Taking each line of the records in turn, count those containing "will" and report only the number.
----- EXCERPTED RECORDS -----
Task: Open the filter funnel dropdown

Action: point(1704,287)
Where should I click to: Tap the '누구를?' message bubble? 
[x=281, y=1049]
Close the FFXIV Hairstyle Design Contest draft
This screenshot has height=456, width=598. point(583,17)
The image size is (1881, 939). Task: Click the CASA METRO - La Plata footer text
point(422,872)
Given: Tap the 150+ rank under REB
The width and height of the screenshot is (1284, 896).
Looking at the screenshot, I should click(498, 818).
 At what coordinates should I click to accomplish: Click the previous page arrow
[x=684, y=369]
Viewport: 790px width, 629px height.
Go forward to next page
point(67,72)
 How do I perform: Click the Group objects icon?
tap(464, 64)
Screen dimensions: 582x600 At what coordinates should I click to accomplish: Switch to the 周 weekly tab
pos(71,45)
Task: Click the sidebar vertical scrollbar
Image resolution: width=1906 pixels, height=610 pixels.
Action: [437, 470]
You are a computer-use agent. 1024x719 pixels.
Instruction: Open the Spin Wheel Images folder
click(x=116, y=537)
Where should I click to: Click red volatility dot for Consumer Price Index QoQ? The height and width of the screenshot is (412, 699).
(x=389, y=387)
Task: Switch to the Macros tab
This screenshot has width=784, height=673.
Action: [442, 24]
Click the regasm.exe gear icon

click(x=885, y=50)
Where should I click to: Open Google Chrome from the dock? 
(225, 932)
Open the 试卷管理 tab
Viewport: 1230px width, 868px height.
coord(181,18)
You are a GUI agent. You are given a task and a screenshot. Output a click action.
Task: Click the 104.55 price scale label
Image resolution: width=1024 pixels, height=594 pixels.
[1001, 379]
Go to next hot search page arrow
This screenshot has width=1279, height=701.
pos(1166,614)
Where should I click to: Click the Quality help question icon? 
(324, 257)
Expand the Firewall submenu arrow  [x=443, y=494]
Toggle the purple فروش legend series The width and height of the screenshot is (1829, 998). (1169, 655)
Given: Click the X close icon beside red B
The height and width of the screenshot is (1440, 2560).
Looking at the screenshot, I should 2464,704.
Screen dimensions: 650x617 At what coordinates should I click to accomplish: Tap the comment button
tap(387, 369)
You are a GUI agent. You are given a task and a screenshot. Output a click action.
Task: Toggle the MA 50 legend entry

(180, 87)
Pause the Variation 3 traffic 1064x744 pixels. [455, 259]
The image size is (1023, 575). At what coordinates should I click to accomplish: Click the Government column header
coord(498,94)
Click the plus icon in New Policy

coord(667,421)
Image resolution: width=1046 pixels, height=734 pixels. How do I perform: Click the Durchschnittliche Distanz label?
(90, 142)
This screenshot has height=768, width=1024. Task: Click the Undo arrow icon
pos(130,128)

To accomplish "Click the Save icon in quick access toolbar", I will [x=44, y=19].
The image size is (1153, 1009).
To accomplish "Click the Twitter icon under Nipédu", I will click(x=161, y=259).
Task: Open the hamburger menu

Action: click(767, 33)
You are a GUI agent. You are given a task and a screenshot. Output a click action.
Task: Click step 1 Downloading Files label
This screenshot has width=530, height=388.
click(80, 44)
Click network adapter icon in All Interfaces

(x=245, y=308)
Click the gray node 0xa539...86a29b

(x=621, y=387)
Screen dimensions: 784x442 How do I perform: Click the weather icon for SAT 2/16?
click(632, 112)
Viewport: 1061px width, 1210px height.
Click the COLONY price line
-----
RESULT OF THE EXERCISE
2